Part Number: ONET1130EC

I have some other questions about thermal compensation in ONET1130EC. This part is not fully described, so there are no clear understanding.

As you can see there are 2 bits TXTCSELx present in register 11 corresponded for thermal compensation.

But there are no description about available values and influence on ONET1130EC.
So can you clarify next questions:

  1. It’s correct that it’s temperature compensation of modulation signal amplitude?
  2. How compensation mechanism are implemented? It’s just additional coefficients or something another?
  3. What are combinations of bits can be set and what does they means?

  • I have one more question in the same way.

    Can you get more detailed description for register 51:
    1) What is correlation between Datacom requirements and bandwidth of the CDR?
    2) Can you provide correlation (graph, formula) between values in register 51 and CDR?
    3) Can you provide recommended values for this register?
  • Hi Vladimir,

    Sorry for the delay in response. Here are my responses to your questions on the thermal compensation:

    It’s correct that it’s temperature compensation of modulation signal amplitude?

    Response: Yes, the TXTCSEL[1:0] bits of the Register 11 control how well the signal amplitude is maintained by compensating for the temperature dependent variations in the amplitude.

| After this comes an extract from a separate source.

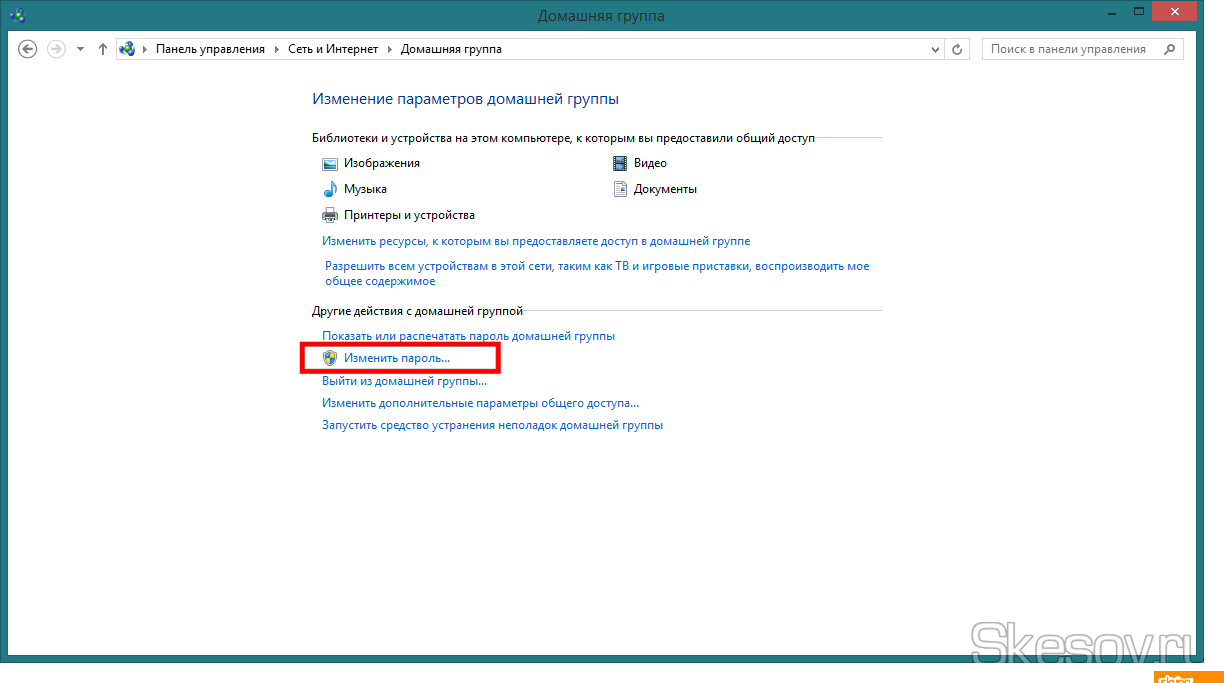The width and height of the screenshot is (1224, 683).
Task: Click the magnifier icon in the search box
Action: coord(1168,49)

    How compensation mechanism are implemented? It’s just additional coefficients or something another?

    Response: Temperature compensation is implemented through a feedback loop inside the gain stages of the driver, by controlling the coefficients that define the extent of constant gain or constant amplitude of the output signal. 

    What are combinations of bits can be set and what does they means?

    Response: There are 4 levels of temperature compensation feature that can be applied to the signal, through the TXTCSEL[1:0] bits of Register 11. Unfortunately we do not have the exact quantification of what the individual levels mean at a systems level, but setting the TXTCSEL[1:0] to 2'b11 will apply the highest temperature compensation to the signal. The default value for these select bits TXTCSEL[1:0] is however 2'b00, which applies a moderate compensation. Please note that setting the select bits TXTCSEL[1:0] to 2'b01 results in the least compensation.

    Hope that helps.

    Thanks,

    Sri 

  • Hi Vladimir,

    Correction in my reply to your last question above:

    "Unfortunately we do not have the exact quantification of what the individual levels mean at a systems level, but setting the TXTCSEL[1:0] to 2'b11 will apply the lowest temperature compensation to the signal. The default value for these select bits TXTCSEL[1:0] is 2'b00, which applies a moderate compensation. Setting the select bits TXTCSEL[1:0] to 2'b01 results in the highest compensation."

    Thanks,

    Sri

  • Hi Vladimir,

    On the CDR bandwidth settings of ONET1130EC :

    The bits [5:7] of Register 51 are provided for allowing the user to specify the CDR bandwidth at both Tx and Rx side. The CDR bandwidth is nothing but the bandwidth of the Jitter transfer properties of the CDR device and hence is a measure of the signal tracking capabilities of the device CDR. For 10Gbit/s Datacom applications, it is recommended to have a CDR bandwidth as high as 4.5MHz.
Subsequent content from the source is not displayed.